If multiple intubation attempts are required, the maximum interruption to ventilation should be about 30 s and adequate ventilation and oxygenation must be provided between attempts. Minimum monitoring should consist of continuous-pulse oximetry, electrocardiogram (ECG) and blood pressure. In ICU patients the largest reasonable endotracheal tube should be chosen to facilitate optimal sputum clearance, access for fibreoptic bronchoscopy and to reduce airway resistance in difficult-to-ventilate patients. Sizes of 8.0–9.0 mm in adult males and 7.0–8.0 mm in adult females are generally used.

The route of intubation may be orotracheal or nasotracheal. The orotracheal route is preferred because it has fewer complications. Nasotracheal intubation is contraindicated in the presence of fracture of the base of skull. Other complications include epistaxis, turbinate cartilage and nasal septal damage, and in the long-term an increased risk of nosocomial pneumonia and sinusitis.9

Fibreoptic bronchoscopic technique

This technique offers advantages of direct visualisation, immediate diagnosis of upper-airway lesions and immobility of the neck during the procedure.11 It also allows reasonably comfortable intubation of a cooperative, awake patient under local anaesthesia, and use of the sitting position. Experience and skill are necessary, especially for dealing with emergent situations, but success rates > 96% are expected.12 Fibreoptic oral intubation may also be performed in anaesthetised patients, using a modified face mask with diaphragm. Nasal intubation is usually performed through an endotracheal tube placed in the nasopharynx, with the tip just above the glottis. The fibreoptic bronchoscope tip is guided into the trachea and the tube is advanced over the bronchoscope.
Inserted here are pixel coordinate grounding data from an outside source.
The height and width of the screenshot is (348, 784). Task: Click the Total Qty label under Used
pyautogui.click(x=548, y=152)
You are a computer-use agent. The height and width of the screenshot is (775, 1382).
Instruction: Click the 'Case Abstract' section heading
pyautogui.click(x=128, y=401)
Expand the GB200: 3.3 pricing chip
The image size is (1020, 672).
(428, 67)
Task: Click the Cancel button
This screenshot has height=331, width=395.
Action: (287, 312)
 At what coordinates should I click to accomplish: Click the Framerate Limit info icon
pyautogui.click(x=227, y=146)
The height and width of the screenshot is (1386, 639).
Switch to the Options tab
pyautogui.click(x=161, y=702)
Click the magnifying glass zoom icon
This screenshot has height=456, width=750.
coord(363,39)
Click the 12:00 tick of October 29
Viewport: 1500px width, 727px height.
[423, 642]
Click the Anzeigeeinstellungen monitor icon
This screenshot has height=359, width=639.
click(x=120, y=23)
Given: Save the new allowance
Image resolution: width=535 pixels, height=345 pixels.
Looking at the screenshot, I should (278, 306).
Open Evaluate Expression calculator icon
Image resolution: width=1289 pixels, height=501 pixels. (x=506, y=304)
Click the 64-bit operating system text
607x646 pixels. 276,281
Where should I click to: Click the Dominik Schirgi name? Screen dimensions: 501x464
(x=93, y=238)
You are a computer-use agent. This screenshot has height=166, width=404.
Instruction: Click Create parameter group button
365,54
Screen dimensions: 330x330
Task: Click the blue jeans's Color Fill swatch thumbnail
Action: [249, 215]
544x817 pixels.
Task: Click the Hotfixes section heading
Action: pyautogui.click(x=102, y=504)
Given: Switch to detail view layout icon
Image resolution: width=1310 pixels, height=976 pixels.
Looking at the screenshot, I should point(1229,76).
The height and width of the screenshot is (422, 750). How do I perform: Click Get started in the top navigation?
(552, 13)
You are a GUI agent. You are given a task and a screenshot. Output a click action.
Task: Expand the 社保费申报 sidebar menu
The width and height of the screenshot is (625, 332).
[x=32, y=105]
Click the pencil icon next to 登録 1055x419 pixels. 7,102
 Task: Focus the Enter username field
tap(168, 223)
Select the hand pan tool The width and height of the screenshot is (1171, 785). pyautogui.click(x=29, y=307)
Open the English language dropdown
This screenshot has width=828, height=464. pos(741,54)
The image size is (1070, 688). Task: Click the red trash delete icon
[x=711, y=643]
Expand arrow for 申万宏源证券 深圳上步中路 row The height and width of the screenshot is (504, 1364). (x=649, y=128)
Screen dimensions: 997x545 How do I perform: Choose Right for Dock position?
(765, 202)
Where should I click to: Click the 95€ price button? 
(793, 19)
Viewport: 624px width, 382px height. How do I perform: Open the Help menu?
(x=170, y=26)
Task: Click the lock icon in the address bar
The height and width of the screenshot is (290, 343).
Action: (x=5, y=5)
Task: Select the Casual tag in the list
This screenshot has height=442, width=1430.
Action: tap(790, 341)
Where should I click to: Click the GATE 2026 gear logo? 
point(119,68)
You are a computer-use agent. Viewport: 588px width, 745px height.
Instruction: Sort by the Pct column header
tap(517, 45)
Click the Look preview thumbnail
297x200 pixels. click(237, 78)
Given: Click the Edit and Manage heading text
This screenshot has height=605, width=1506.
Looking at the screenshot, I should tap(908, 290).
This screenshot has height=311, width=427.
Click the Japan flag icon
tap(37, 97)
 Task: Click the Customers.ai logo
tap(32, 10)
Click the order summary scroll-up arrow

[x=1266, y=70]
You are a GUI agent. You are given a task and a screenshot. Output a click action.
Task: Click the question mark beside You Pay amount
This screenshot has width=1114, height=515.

Correct placement is visually checked before the scope is removed. In ICU the fibreoptic bronchoscope can be used to improve the safety of airway procedures such as endotracheal tube changes and percutaneous tracheostomy.13,14 A number of specially designed oral airways are available to assist oral fibreoptic intubation. The most common cause of failure is obstructed vision from blood or secretions.

Confirmation of tracheal tube placement

Confirming correct intratracheal tube placement is essential. Direct visualisation and measurement of expired CO2 by capnography are the most reliable methods.16 Capnography may produce false-positive results with the first few breaths after oesophageal intubation (i.e. detectable end-tidal PCO2), if gastric insufflation from mask ventilation has occurred. A false-negative (decreased PCO2, despite correct position) may occur with cardiac arrest and low-cardiac-output states. Position can also be reliably confirmed by fibreoptic confirmation and the use of oesophageal detectors or self-inflating bulbs.1 Other clinical signs, such as auscultation of breath sounds over both sides of the chest and epigastrium, visualisation of condensed water vapour in the tube and chest wall movement, are less reliable.